PROVIDED ENTRIES =>
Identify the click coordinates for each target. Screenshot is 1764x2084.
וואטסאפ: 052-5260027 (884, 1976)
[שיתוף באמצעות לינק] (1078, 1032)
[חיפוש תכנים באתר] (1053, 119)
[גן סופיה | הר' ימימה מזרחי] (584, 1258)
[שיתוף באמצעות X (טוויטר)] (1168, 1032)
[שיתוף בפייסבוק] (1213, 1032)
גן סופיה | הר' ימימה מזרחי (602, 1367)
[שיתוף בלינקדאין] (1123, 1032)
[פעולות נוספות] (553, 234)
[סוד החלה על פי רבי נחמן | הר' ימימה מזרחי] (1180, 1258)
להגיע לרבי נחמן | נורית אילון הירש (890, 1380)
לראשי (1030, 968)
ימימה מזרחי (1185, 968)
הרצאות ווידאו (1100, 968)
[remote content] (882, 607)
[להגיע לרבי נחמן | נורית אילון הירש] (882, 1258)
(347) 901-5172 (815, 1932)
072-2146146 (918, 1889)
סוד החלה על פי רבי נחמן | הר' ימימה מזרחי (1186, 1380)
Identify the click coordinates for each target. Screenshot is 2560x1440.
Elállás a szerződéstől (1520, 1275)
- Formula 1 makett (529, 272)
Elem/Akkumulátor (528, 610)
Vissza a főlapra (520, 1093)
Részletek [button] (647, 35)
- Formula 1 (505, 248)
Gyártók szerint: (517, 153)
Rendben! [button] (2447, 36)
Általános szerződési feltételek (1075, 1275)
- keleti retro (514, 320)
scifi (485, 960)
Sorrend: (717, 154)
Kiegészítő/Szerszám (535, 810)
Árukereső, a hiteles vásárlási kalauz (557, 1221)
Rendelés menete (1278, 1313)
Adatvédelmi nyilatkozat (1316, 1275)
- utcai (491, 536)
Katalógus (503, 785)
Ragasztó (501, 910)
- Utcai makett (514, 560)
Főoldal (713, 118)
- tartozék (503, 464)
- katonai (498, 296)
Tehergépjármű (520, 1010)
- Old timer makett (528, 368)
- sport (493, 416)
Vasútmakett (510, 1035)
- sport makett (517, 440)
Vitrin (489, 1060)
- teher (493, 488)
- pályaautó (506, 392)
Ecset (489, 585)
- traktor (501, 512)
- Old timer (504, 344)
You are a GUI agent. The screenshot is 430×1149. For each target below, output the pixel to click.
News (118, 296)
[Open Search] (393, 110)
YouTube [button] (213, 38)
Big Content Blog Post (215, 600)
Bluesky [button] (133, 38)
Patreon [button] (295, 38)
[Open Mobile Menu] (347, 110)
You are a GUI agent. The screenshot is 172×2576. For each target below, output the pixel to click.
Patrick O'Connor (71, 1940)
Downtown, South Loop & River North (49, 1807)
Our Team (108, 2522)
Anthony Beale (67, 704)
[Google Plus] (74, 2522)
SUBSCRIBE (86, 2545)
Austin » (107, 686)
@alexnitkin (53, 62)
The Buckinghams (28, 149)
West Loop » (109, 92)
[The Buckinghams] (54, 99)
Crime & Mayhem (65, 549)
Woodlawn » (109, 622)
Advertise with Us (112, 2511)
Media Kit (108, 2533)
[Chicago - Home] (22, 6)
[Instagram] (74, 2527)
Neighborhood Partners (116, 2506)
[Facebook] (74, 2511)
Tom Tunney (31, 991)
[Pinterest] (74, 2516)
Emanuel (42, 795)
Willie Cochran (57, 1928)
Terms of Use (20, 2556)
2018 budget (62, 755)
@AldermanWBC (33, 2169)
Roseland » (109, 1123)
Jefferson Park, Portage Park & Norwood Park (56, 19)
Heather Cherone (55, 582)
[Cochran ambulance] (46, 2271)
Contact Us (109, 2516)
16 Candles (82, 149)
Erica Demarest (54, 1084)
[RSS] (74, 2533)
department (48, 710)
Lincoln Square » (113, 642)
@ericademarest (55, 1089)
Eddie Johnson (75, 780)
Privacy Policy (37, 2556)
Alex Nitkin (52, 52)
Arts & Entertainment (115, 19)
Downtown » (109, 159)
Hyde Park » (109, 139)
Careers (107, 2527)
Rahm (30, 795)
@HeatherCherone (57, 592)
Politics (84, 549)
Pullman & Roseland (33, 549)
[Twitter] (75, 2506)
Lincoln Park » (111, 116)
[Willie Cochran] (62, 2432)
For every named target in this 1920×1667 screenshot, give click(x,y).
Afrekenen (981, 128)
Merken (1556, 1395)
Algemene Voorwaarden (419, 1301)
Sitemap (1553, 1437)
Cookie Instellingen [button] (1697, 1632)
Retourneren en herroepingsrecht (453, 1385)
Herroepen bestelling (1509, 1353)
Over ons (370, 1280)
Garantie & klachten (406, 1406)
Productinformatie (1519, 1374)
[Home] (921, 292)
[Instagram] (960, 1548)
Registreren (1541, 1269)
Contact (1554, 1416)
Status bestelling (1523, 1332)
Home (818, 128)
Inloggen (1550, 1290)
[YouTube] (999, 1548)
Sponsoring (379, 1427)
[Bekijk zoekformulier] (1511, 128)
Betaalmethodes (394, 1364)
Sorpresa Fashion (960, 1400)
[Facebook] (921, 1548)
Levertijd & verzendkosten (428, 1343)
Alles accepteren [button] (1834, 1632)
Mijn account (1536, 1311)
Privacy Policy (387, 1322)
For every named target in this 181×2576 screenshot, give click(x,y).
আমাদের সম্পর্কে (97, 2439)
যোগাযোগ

WHAT YOU HAVE TO DO =>
Using the data above, print exactly the lines from the line that contains "Elem/Akkumulátor (528, 610)" through the line that contains "Sorrend: (717, 154)", with both included.

SOLUTION TO THIS TASK =>
Elem/Akkumulátor (528, 610)
Vissza a főlapra (520, 1093)
Részletek [button] (647, 35)
- Formula 1 (505, 248)
Gyártók szerint: (517, 153)
Rendben! [button] (2447, 36)
Általános szerződési feltételek (1075, 1275)
- keleti retro (514, 320)
scifi (485, 960)
Sorrend: (717, 154)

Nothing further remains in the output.